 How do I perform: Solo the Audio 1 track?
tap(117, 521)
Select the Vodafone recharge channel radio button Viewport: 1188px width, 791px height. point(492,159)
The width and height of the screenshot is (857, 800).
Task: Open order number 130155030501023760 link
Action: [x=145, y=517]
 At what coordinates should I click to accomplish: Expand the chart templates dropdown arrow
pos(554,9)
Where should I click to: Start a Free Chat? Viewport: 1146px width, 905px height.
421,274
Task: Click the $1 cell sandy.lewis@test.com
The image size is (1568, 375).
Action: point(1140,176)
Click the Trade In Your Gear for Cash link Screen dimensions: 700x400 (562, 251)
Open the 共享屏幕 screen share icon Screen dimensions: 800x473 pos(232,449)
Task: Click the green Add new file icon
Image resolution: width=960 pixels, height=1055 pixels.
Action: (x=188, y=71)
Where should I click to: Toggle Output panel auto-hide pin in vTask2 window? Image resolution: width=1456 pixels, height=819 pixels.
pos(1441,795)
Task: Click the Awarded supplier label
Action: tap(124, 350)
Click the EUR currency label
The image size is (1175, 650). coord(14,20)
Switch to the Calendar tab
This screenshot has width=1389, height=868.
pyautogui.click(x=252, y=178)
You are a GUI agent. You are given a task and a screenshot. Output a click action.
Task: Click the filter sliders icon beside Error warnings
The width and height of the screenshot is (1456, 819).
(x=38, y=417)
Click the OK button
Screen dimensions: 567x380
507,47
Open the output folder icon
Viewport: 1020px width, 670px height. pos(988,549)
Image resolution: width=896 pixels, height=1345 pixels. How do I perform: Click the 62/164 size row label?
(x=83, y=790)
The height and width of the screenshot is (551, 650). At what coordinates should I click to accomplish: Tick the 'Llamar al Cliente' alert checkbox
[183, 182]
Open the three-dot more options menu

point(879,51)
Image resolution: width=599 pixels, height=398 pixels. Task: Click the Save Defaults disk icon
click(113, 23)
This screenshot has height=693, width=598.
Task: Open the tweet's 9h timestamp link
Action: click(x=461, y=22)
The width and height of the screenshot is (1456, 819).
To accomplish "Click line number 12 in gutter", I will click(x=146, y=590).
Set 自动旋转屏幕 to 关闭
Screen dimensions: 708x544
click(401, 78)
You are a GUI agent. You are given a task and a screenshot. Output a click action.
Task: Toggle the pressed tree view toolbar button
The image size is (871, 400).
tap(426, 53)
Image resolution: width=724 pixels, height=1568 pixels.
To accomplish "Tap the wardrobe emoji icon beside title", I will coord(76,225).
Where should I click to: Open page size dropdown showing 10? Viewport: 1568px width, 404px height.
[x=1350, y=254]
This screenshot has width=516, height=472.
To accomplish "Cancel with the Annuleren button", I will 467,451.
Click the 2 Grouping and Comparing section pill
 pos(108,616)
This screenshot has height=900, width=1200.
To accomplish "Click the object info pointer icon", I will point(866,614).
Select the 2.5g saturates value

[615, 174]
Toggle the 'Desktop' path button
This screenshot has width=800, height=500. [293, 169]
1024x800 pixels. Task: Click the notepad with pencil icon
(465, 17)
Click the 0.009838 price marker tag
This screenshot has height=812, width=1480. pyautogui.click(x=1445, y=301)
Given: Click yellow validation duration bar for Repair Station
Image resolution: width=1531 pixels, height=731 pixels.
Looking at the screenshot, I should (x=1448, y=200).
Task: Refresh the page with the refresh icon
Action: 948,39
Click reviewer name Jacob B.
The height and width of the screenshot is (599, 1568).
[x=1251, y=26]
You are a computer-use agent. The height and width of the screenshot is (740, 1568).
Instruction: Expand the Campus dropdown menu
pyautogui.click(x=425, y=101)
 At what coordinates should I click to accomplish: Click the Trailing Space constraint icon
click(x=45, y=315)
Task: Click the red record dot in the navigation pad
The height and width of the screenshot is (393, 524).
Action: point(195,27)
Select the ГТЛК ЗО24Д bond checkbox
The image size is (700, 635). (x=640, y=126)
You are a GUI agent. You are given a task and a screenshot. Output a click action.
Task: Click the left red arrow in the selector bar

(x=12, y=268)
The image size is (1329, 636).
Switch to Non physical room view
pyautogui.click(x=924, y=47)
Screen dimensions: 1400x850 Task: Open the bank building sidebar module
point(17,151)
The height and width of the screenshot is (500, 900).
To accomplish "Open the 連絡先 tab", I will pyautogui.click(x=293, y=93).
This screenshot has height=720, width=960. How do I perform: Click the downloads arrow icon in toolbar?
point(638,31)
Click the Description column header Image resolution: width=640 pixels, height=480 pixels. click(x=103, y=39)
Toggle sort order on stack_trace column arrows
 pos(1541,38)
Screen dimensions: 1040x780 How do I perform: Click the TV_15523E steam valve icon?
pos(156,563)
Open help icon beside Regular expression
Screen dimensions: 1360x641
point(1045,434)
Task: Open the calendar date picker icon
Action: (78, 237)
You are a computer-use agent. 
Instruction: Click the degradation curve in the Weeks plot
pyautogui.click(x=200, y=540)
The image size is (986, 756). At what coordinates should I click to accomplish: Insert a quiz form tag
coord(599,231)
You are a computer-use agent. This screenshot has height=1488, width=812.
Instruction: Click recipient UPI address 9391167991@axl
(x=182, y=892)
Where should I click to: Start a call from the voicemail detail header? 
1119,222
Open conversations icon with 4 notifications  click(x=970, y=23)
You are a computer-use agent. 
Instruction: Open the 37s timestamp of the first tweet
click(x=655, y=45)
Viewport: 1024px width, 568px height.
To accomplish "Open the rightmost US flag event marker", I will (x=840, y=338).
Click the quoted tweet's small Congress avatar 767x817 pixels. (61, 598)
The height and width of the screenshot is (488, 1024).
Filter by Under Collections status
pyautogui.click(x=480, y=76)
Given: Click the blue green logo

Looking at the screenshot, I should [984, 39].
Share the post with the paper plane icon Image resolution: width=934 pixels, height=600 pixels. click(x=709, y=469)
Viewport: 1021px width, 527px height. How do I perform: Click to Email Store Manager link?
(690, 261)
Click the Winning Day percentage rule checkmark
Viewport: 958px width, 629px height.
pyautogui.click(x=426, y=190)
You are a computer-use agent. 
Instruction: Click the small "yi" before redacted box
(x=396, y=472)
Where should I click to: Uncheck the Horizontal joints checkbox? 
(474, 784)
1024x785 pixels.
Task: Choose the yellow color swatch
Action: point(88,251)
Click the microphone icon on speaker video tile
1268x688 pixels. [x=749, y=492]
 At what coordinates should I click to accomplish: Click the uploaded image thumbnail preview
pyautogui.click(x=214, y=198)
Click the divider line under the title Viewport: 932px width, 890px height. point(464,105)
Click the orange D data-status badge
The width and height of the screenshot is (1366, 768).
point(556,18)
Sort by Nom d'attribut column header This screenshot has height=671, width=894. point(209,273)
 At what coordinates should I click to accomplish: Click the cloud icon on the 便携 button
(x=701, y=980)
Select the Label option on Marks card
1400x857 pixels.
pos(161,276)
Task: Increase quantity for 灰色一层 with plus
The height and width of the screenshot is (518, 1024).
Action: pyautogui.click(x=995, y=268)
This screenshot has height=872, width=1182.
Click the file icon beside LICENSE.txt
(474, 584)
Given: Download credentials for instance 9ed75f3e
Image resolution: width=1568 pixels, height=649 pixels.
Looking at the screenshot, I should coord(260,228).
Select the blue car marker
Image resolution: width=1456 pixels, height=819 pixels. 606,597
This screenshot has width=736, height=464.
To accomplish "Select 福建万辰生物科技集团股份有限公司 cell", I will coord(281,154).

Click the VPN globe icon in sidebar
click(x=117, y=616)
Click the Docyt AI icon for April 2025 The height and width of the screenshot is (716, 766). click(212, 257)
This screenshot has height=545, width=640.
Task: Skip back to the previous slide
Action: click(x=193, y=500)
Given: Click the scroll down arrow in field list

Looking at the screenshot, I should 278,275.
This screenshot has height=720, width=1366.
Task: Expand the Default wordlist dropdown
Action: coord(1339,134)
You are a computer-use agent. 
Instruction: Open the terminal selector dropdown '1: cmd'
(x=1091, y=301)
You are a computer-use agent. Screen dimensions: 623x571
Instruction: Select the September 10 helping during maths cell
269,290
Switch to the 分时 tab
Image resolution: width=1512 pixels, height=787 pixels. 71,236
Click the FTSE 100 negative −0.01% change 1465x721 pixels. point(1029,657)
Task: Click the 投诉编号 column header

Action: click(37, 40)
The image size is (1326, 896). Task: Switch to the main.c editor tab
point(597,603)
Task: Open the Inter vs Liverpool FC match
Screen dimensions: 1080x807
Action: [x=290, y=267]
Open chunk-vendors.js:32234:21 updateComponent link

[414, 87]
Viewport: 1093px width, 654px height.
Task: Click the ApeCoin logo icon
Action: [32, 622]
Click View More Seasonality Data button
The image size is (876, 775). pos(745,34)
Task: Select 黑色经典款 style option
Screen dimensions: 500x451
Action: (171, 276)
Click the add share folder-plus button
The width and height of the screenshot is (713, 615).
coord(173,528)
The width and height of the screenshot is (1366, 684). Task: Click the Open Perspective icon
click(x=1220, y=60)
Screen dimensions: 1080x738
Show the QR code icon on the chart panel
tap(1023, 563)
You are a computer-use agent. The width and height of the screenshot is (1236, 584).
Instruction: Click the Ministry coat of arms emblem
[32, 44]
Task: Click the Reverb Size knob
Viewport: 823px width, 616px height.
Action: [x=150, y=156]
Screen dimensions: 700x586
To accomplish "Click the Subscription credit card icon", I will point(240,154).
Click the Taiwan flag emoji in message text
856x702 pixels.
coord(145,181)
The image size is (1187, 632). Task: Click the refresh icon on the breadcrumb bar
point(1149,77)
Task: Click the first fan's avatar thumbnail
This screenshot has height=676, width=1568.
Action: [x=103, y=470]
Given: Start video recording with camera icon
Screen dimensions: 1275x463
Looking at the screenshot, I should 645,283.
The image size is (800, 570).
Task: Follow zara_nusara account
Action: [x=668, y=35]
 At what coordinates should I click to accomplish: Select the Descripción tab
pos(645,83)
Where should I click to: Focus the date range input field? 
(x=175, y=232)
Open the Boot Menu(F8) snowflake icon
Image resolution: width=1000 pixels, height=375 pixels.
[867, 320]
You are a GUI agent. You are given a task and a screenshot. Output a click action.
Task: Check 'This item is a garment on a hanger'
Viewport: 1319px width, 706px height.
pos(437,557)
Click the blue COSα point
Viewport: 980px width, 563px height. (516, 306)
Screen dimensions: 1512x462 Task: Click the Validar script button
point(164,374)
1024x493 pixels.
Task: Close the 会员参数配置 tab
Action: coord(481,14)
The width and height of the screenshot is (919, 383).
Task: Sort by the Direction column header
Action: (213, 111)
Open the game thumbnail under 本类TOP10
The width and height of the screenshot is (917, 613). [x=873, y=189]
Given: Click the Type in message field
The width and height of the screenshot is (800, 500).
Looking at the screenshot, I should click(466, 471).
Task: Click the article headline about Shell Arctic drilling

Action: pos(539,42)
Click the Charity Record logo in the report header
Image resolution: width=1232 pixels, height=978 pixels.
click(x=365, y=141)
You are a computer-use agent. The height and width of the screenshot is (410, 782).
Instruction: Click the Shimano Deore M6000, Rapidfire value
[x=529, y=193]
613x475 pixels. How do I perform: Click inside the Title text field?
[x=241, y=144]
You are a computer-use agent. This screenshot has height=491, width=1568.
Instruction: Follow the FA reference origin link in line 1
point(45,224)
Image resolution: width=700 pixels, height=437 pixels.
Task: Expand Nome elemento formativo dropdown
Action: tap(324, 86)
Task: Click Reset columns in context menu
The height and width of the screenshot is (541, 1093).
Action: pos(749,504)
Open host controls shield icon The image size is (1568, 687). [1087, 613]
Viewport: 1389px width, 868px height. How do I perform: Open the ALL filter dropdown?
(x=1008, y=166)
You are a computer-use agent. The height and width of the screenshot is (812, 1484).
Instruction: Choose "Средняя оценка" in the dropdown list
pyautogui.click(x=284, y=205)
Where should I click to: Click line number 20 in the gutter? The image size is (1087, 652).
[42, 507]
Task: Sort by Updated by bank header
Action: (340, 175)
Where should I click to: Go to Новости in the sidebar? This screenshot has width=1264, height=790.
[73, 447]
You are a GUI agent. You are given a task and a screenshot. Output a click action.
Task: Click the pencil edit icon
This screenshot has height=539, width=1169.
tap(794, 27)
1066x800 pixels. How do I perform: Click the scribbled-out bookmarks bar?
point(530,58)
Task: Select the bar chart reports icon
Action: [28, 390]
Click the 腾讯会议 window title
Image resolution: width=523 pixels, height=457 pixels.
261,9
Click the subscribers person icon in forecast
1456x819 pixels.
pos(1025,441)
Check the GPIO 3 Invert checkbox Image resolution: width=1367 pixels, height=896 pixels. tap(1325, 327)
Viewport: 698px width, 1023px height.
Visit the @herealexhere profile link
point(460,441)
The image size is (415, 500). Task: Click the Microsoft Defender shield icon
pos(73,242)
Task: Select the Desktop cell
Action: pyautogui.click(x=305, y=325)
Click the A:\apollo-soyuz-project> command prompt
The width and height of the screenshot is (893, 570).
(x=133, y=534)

§

WORK ITEM
Give back the records above exactly, limited to the lines between the one holding "Screen dimensions: 1080x738" and the one holding "Given: Click the Type in message field", inclusive.

RESPONSE TO THE EXERCISE
Screen dimensions: 1080x738
Show the QR code icon on the chart panel
tap(1023, 563)
You are a computer-use agent. The width and height of the screenshot is (1236, 584).
Instruction: Click the Ministry coat of arms emblem
[32, 44]
Task: Click the Reverb Size knob
Viewport: 823px width, 616px height.
Action: [x=150, y=156]
Screen dimensions: 700x586
To accomplish "Click the Subscription credit card icon", I will point(240,154).
Click the Taiwan flag emoji in message text
856x702 pixels.
coord(145,181)
The image size is (1187, 632). Task: Click the refresh icon on the breadcrumb bar
point(1149,77)
Task: Click the first fan's avatar thumbnail
This screenshot has height=676, width=1568.
Action: [x=103, y=470]
Given: Start video recording with camera icon
Screen dimensions: 1275x463
Looking at the screenshot, I should 645,283.
The image size is (800, 570).
Task: Follow zara_nusara account
Action: [x=668, y=35]
 At what coordinates should I click to accomplish: Select the Descripción tab
pos(645,83)
Where should I click to: Focus the date range input field? 
(x=175, y=232)
Open the Boot Menu(F8) snowflake icon
Image resolution: width=1000 pixels, height=375 pixels.
[867, 320]
You are a GUI agent. You are given a task and a screenshot. Output a click action.
Task: Check 'This item is a garment on a hanger'
Viewport: 1319px width, 706px height.
pos(437,557)
Click the blue COSα point
Viewport: 980px width, 563px height. (516, 306)
Screen dimensions: 1512x462 Task: Click the Validar script button
point(164,374)
1024x493 pixels.
Task: Close the 会员参数配置 tab
Action: coord(481,14)
The width and height of the screenshot is (919, 383).
Task: Sort by the Direction column header
Action: (213, 111)
Open the game thumbnail under 本类TOP10
The width and height of the screenshot is (917, 613). [x=873, y=189]
Given: Click the Type in message field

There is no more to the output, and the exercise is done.